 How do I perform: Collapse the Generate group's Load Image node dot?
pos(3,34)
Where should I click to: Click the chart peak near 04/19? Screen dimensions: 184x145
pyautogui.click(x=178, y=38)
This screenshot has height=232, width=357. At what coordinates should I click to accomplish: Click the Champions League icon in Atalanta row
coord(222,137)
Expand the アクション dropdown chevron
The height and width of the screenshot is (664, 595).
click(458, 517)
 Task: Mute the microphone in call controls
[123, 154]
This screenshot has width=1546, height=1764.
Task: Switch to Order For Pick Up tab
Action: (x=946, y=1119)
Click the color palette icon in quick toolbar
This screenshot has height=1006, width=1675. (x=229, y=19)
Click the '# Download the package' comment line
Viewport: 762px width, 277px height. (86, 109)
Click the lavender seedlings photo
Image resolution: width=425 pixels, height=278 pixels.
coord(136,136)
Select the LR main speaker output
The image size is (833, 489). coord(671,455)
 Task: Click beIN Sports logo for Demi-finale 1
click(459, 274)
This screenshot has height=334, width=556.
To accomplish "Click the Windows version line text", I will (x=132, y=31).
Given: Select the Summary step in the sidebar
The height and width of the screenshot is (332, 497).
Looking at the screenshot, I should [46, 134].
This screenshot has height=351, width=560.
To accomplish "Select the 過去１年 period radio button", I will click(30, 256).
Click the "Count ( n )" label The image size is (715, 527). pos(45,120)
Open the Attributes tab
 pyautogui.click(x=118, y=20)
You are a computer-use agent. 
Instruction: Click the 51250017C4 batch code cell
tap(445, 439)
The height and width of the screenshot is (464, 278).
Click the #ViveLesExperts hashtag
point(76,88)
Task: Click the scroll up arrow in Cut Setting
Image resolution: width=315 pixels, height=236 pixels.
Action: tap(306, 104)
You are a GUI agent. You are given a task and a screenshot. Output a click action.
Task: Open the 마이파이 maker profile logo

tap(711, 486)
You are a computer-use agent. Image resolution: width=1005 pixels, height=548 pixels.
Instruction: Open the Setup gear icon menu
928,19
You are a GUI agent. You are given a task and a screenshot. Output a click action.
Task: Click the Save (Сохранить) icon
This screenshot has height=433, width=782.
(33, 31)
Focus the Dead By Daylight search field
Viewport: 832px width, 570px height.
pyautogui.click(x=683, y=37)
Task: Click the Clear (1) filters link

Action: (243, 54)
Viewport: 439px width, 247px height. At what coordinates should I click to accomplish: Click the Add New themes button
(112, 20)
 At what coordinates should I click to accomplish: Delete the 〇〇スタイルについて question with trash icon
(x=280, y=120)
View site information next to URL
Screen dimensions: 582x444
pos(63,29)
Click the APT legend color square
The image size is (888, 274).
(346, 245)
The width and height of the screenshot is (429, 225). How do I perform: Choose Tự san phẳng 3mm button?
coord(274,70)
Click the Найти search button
┄┄┄┄┄┄
§ **What the task asks**:
Without leaving anything out, repeat every entry shown above.

§ **Completed task**:
 How do I perform: Collapse the Generate group's Load Image node dot?
pos(3,34)
Where should I click to: Click the chart peak near 04/19? Screen dimensions: 184x145
pyautogui.click(x=178, y=38)
This screenshot has height=232, width=357. At what coordinates should I click to accomplish: Click the Champions League icon in Atalanta row
coord(222,137)
Expand the アクション dropdown chevron
The height and width of the screenshot is (664, 595).
click(458, 517)
 Task: Mute the microphone in call controls
[123, 154]
This screenshot has width=1546, height=1764.
Task: Switch to Order For Pick Up tab
Action: (x=946, y=1119)
Click the color palette icon in quick toolbar
This screenshot has height=1006, width=1675. (x=229, y=19)
Click the '# Download the package' comment line
Viewport: 762px width, 277px height. (86, 109)
Click the lavender seedlings photo
Image resolution: width=425 pixels, height=278 pixels.
coord(136,136)
Select the LR main speaker output
The image size is (833, 489). coord(671,455)
 Task: Click beIN Sports logo for Demi-finale 1
click(459, 274)
This screenshot has height=334, width=556.
To accomplish "Click the Windows version line text", I will (x=132, y=31).
Given: Select the Summary step in the sidebar
The height and width of the screenshot is (332, 497).
Looking at the screenshot, I should [46, 134].
This screenshot has height=351, width=560.
To accomplish "Select the 過去１年 period radio button", I will click(30, 256).
Click the "Count ( n )" label The image size is (715, 527). pos(45,120)
Open the Attributes tab
 pyautogui.click(x=118, y=20)
You are a computer-use agent. 
Instruction: Click the 51250017C4 batch code cell
tap(445, 439)
The height and width of the screenshot is (464, 278).
Click the #ViveLesExperts hashtag
point(76,88)
Task: Click the scroll up arrow in Cut Setting
Image resolution: width=315 pixels, height=236 pixels.
Action: tap(306, 104)
You are a GUI agent. You are given a task and a screenshot. Output a click action.
Task: Open the 마이파이 maker profile logo

tap(711, 486)
You are a computer-use agent. Image resolution: width=1005 pixels, height=548 pixels.
Instruction: Open the Setup gear icon menu
928,19
You are a GUI agent. You are given a task and a screenshot. Output a click action.
Task: Click the Save (Сохранить) icon
This screenshot has height=433, width=782.
(33, 31)
Focus the Dead By Daylight search field
Viewport: 832px width, 570px height.
pyautogui.click(x=683, y=37)
Task: Click the Clear (1) filters link

Action: (243, 54)
Viewport: 439px width, 247px height. At what coordinates should I click to accomplish: Click the Add New themes button
(112, 20)
 At what coordinates should I click to accomplish: Delete the 〇〇スタイルについて question with trash icon
(x=280, y=120)
View site information next to URL
Screen dimensions: 582x444
pos(63,29)
Click the APT legend color square
The image size is (888, 274).
(346, 245)
The width and height of the screenshot is (429, 225). How do I perform: Choose Tự san phẳng 3mm button?
coord(274,70)
Click the Найти search button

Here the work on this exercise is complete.